Stored records:
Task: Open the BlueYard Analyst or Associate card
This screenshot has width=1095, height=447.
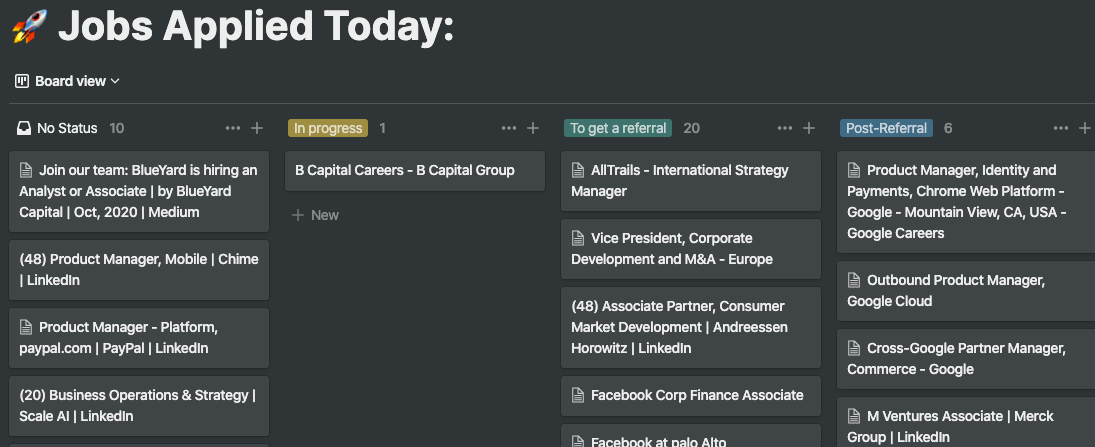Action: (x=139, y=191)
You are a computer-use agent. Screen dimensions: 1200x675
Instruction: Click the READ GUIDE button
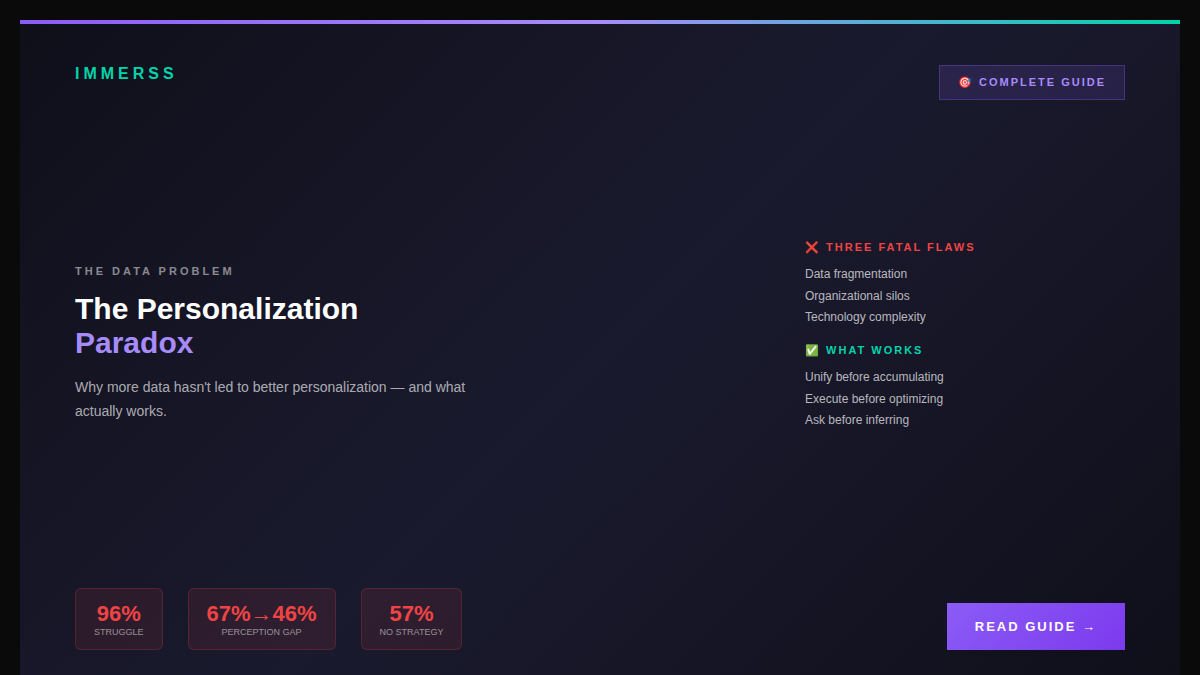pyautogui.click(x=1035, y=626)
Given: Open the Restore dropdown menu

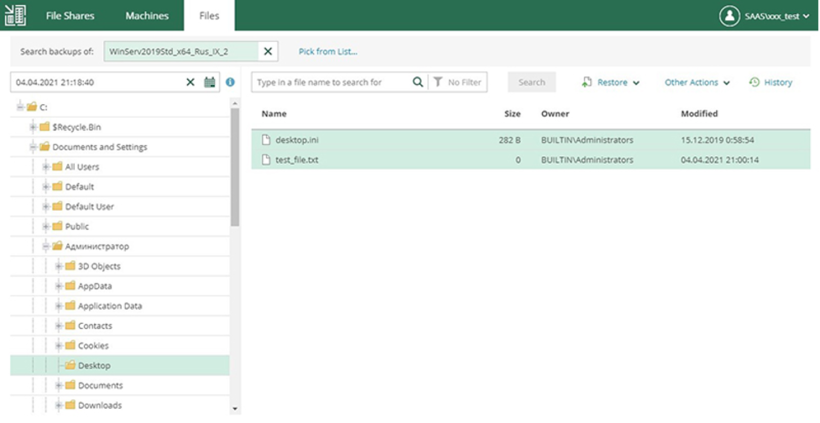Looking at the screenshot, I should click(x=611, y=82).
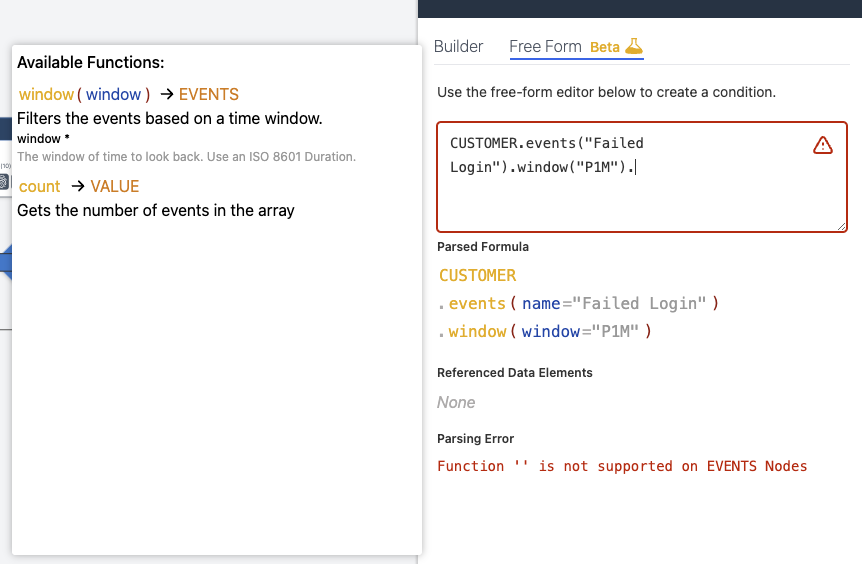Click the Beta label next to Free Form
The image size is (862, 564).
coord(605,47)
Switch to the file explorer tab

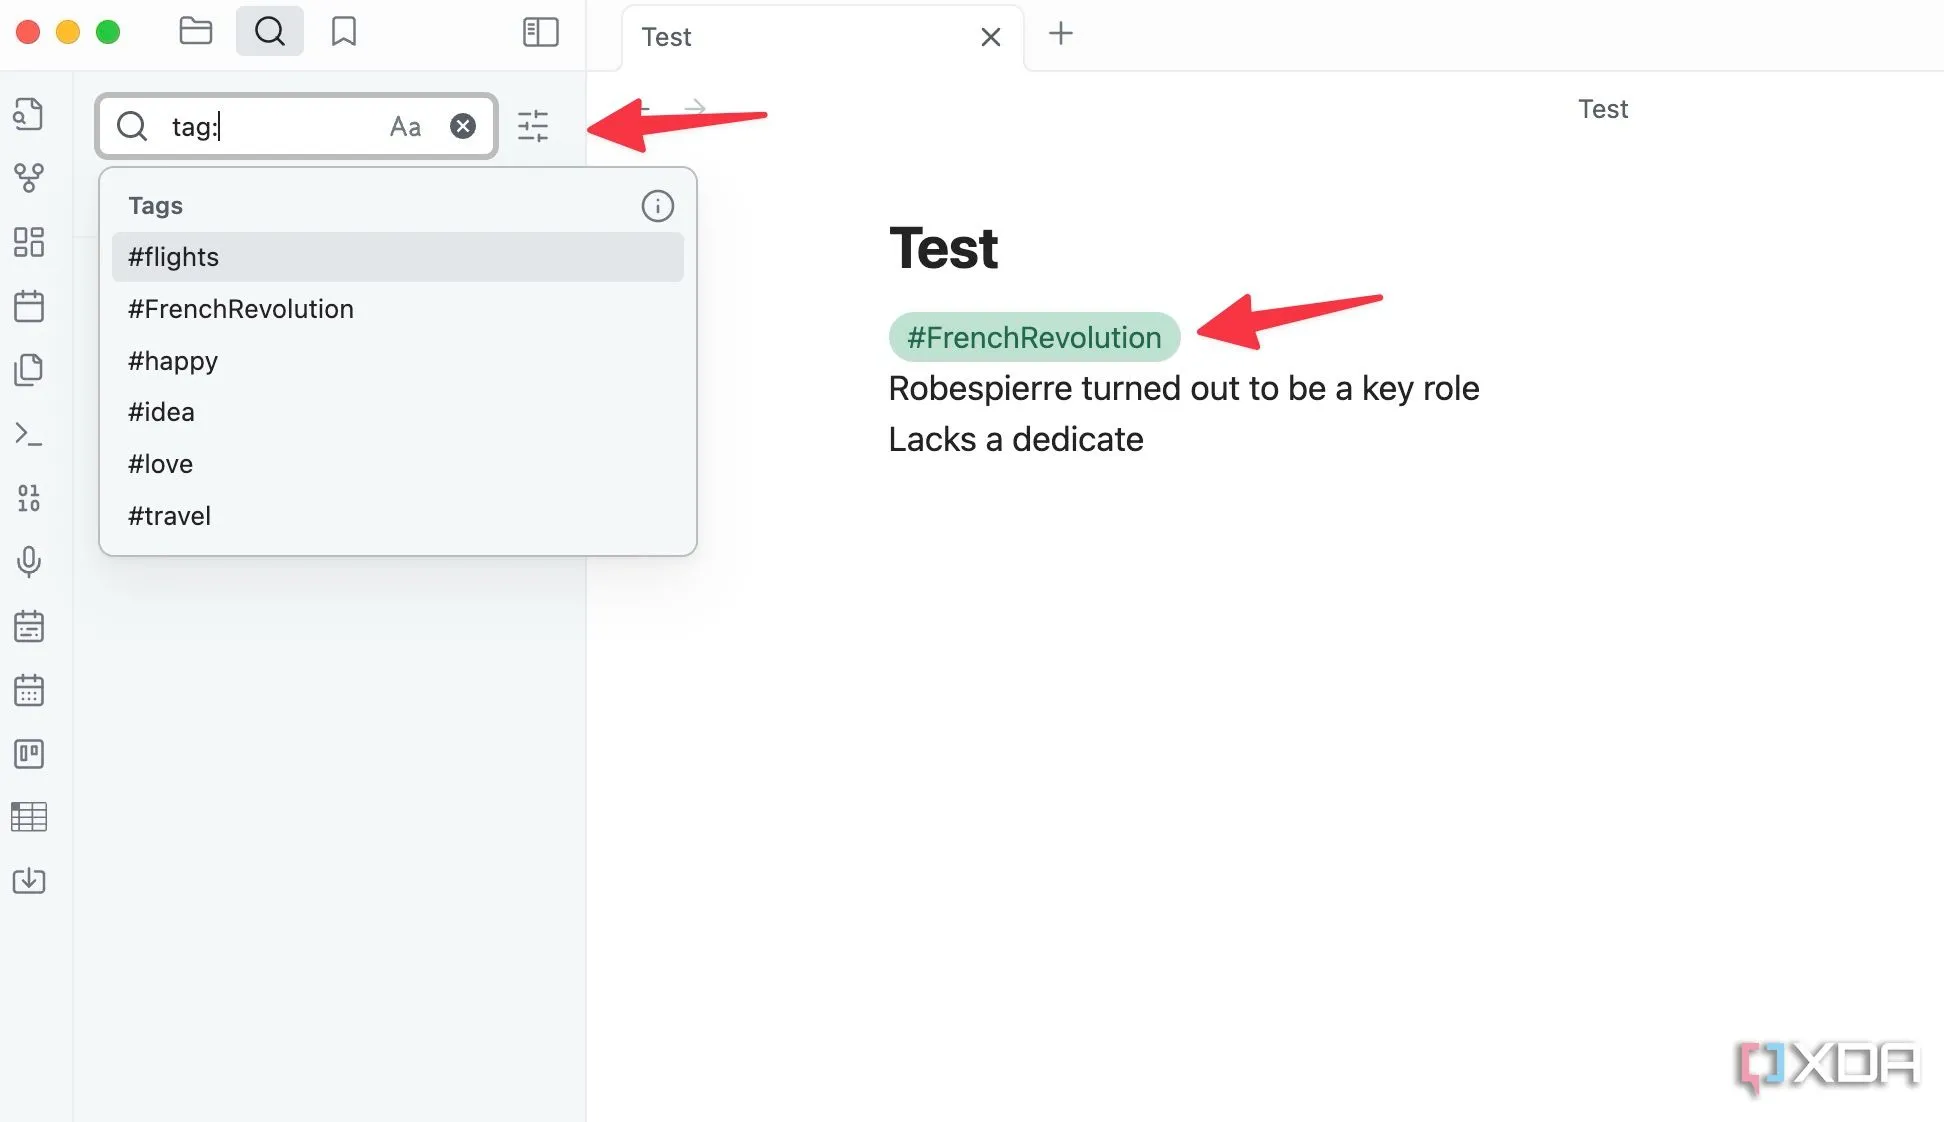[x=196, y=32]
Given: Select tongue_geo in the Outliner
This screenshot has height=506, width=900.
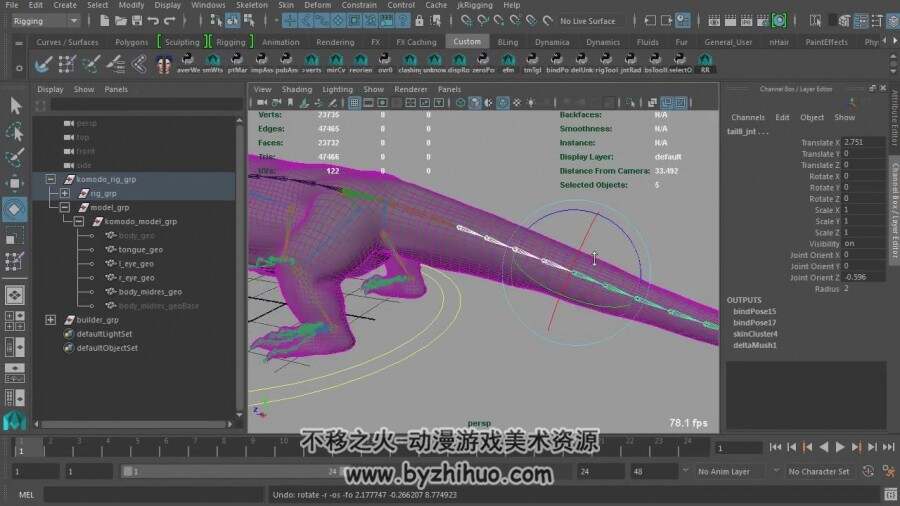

Task requirements —
All preceding records should be duplicated verbatim, images excepted.

Response for this exercise —
Task: Open the BlueYard Analyst or Associate card
This screenshot has width=1095, height=447.
Action: (x=139, y=191)
You are a computer-use agent. Screen dimensions: 1200x675
Instruction: Click the READ GUIDE button
pyautogui.click(x=1035, y=626)
Given: Open the Restore dropdown menu

Looking at the screenshot, I should click(x=611, y=82).
Click the Beta label next to Free Form
The image size is (862, 564).
coord(605,47)
Switch to the file explorer tab

[x=196, y=32]
Given: Select tongue_geo in the Outliner
This screenshot has height=506, width=900.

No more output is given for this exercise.